• _Exercise objective_
Your task is to quote the records from their first line through the line containing "You are a computer-use agent. The image size is (1199, 628).", with nothing added or left out.

———

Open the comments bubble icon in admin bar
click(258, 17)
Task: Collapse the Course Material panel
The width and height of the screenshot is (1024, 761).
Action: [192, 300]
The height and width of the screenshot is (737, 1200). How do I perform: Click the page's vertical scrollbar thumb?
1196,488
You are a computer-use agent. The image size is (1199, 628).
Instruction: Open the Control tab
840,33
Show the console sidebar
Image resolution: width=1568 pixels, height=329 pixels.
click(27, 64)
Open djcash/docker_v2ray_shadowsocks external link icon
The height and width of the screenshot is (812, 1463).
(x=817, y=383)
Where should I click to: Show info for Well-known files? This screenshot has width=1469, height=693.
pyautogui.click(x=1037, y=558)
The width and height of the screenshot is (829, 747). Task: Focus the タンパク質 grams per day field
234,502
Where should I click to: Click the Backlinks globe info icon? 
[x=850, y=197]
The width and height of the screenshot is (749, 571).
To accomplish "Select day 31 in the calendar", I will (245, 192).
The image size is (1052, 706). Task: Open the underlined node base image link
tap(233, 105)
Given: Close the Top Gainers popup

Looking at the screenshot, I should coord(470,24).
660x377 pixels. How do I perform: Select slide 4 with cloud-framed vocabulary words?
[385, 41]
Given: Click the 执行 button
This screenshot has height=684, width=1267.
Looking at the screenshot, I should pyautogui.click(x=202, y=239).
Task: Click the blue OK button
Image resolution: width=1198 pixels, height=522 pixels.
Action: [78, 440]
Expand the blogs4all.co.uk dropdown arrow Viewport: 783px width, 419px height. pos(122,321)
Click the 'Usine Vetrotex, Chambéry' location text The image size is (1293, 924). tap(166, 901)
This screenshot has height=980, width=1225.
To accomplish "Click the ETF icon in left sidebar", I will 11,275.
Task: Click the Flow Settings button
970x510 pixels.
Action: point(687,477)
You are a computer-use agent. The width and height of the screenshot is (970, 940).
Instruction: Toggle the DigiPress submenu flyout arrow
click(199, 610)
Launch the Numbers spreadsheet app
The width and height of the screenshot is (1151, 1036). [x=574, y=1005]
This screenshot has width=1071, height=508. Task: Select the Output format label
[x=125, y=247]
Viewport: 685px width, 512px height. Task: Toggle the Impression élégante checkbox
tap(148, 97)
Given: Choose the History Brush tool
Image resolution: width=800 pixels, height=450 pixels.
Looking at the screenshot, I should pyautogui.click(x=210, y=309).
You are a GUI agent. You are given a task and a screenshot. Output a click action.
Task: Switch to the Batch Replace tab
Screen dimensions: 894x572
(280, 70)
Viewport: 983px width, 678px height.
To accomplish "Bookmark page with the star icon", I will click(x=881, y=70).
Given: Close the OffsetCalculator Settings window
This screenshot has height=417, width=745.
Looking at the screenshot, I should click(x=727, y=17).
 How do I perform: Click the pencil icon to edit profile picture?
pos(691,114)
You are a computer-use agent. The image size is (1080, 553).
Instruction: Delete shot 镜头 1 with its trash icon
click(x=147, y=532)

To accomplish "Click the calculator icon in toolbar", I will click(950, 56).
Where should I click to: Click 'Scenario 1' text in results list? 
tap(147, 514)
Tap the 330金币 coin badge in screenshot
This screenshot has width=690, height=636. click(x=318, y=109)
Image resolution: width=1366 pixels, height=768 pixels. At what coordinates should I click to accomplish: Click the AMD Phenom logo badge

———

• _Solution_
Open the comments bubble icon in admin bar
click(258, 17)
Task: Collapse the Course Material panel
The width and height of the screenshot is (1024, 761).
Action: [192, 300]
The height and width of the screenshot is (737, 1200). How do I perform: Click the page's vertical scrollbar thumb?
1196,488
You are a computer-use agent. The image size is (1199, 628).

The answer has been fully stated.